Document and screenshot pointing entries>

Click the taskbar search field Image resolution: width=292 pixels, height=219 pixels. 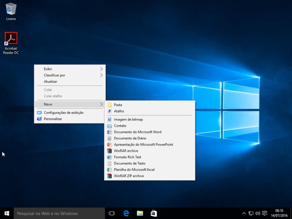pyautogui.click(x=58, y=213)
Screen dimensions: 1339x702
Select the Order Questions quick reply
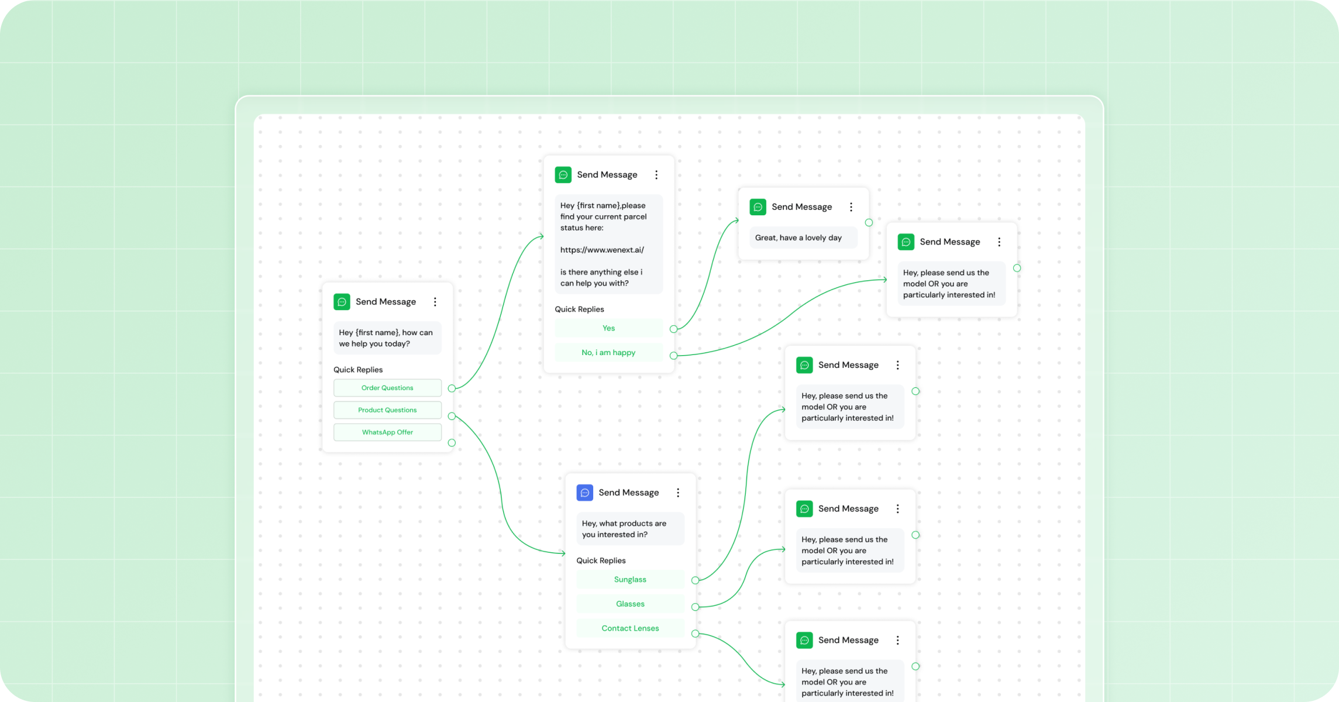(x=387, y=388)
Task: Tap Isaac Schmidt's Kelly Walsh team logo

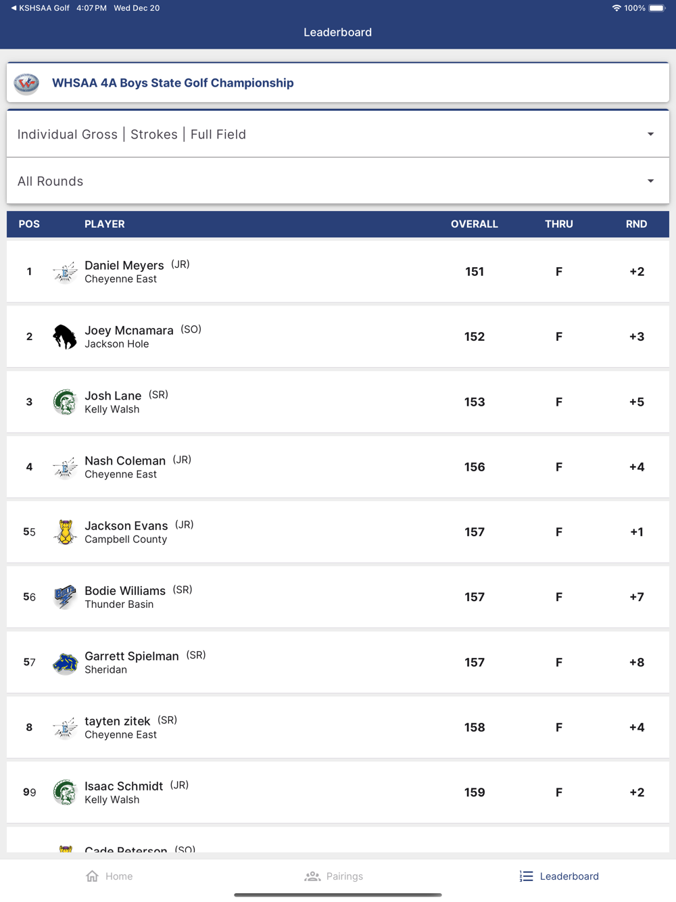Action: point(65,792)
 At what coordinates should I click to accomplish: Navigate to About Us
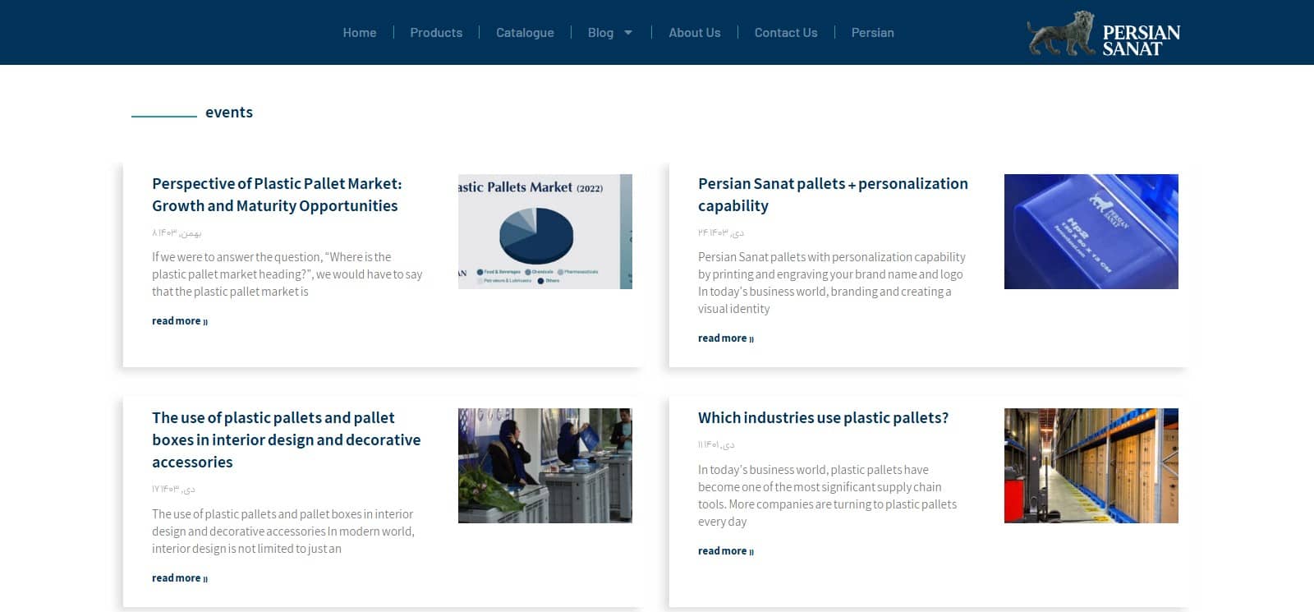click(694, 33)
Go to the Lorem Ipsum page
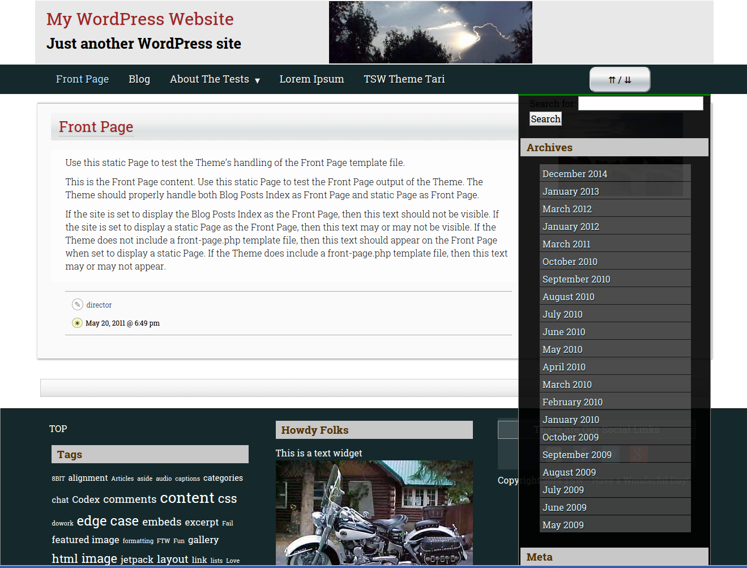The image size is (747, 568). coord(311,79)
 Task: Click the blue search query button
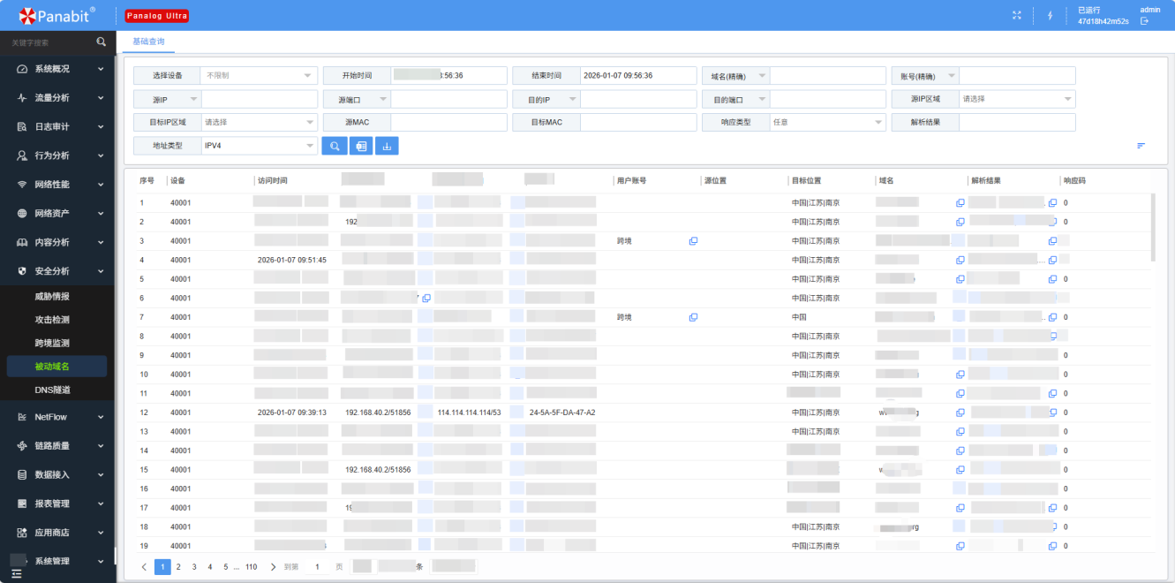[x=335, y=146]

==

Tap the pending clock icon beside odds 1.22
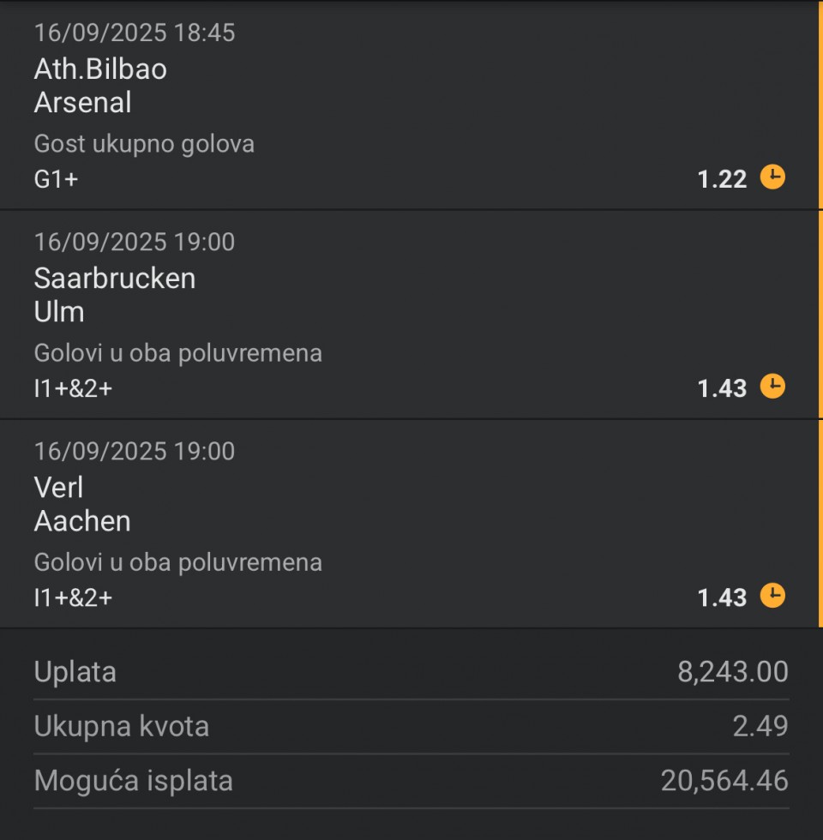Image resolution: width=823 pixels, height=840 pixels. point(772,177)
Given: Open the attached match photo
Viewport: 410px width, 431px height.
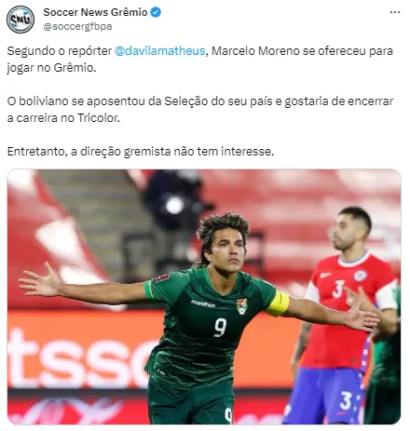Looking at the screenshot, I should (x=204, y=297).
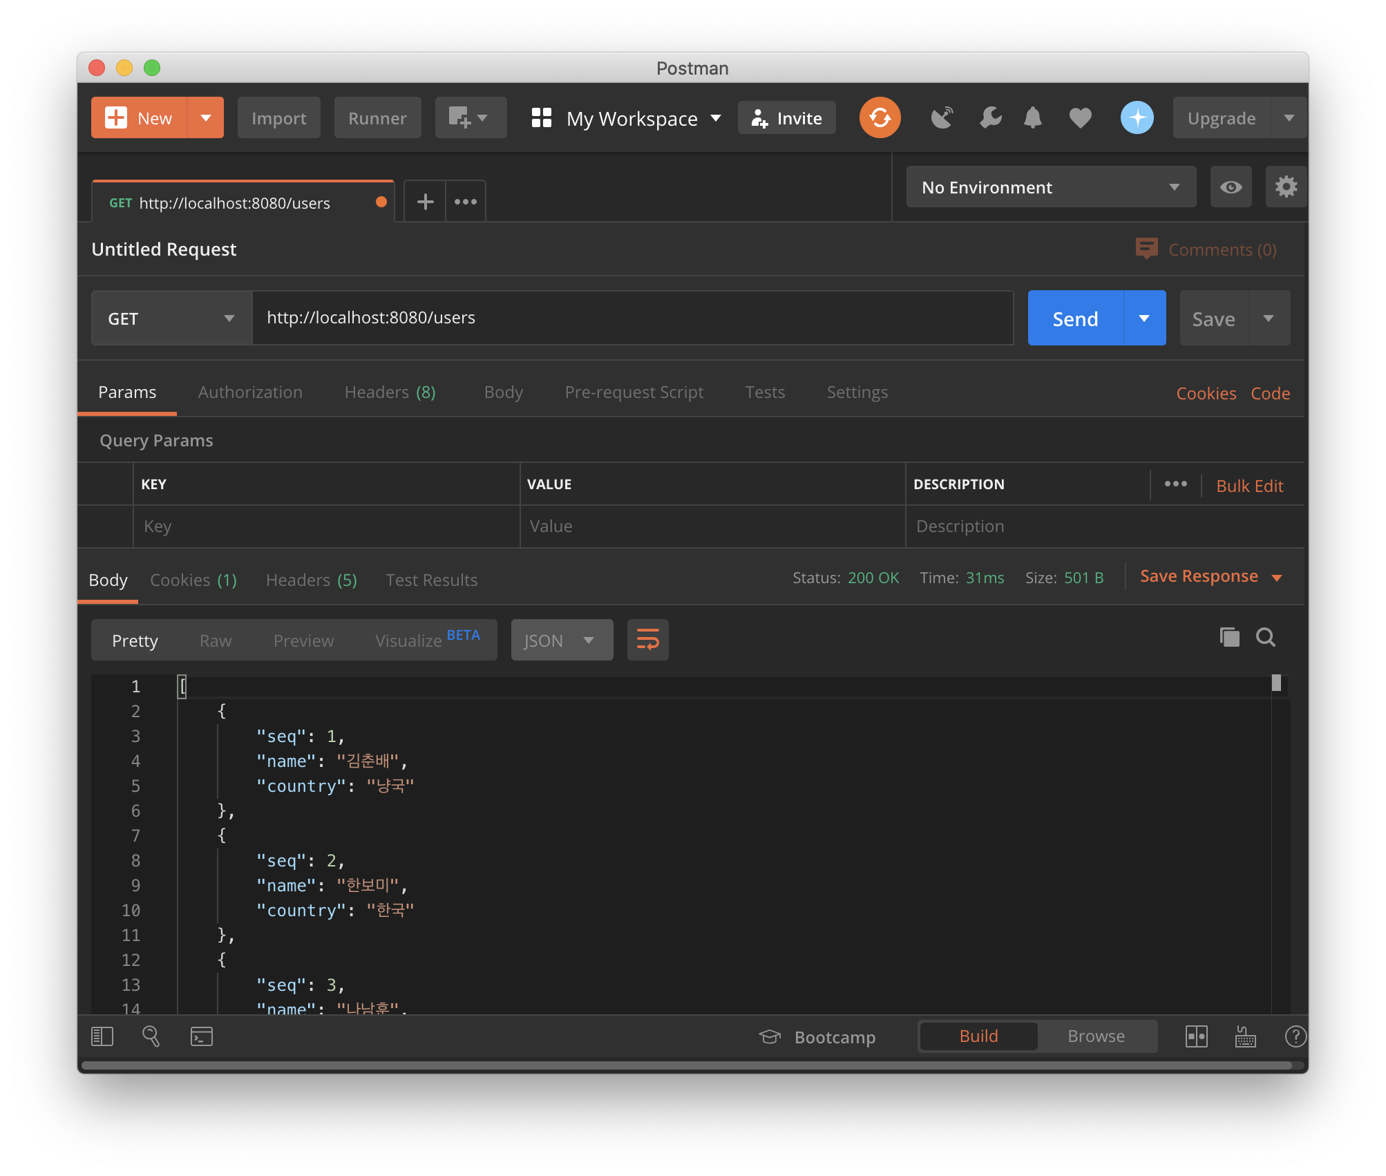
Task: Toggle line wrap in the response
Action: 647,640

---

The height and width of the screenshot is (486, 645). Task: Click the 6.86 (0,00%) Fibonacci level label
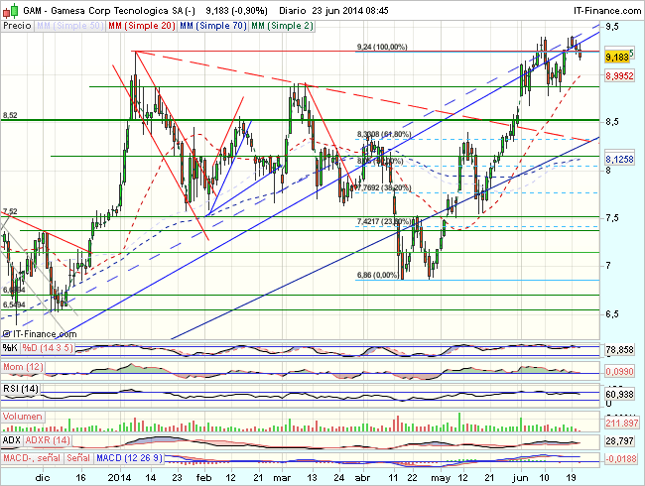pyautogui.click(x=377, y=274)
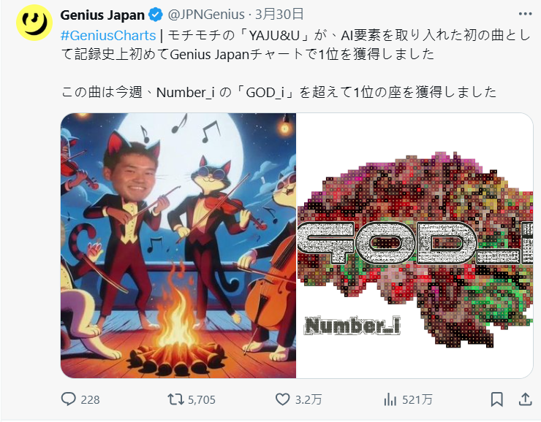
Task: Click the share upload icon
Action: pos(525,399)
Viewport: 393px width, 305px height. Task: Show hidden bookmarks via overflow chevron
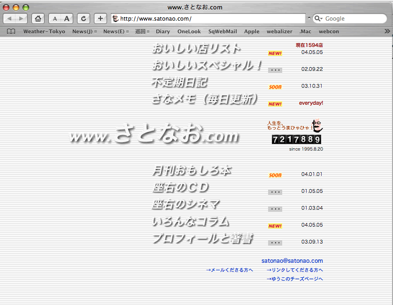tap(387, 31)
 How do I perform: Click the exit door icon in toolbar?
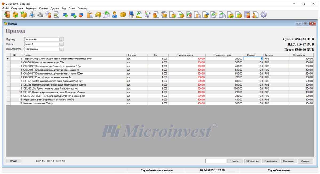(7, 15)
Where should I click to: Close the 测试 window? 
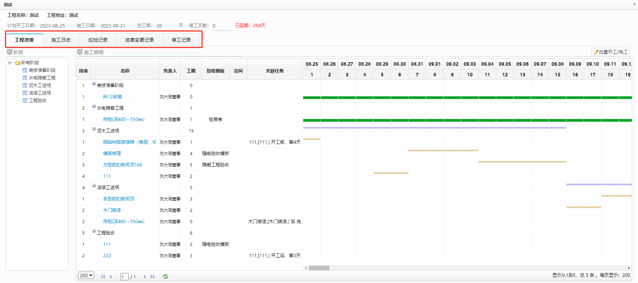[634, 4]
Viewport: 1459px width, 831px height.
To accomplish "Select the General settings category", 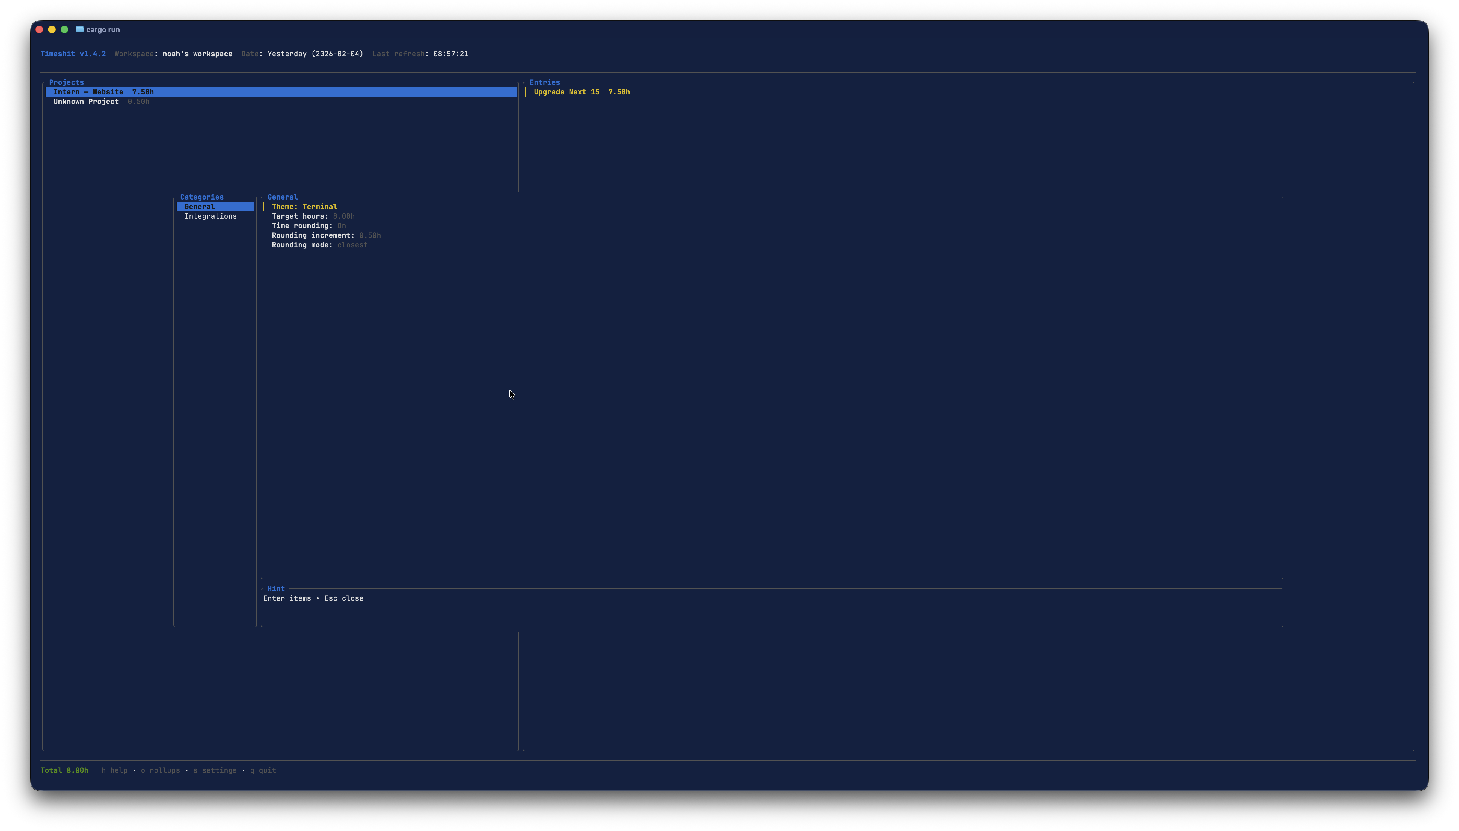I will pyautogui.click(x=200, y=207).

Request> Convert the lines of the records between the line holding "Task: Tap Isaac" and the line holding "[x=335, y=146]", inclusive, into a JSON list of strings with one string per line and blank lines omitted. Leave the pictures out of the answer.

Output for this exercise>
[
  "Task: Tap Isaac Schmidt's Kelly Walsh team logo",
  "Action: point(65,792)",
  " At what coordinates should I click to accomplish: Navigate to About Us",
  "click(694, 33)",
  "Go to the Lorem Ipsum page",
  "The image size is (747, 568). coord(311,79)",
  " Task: Click the blue search query button",
  "[x=335, y=146]"
]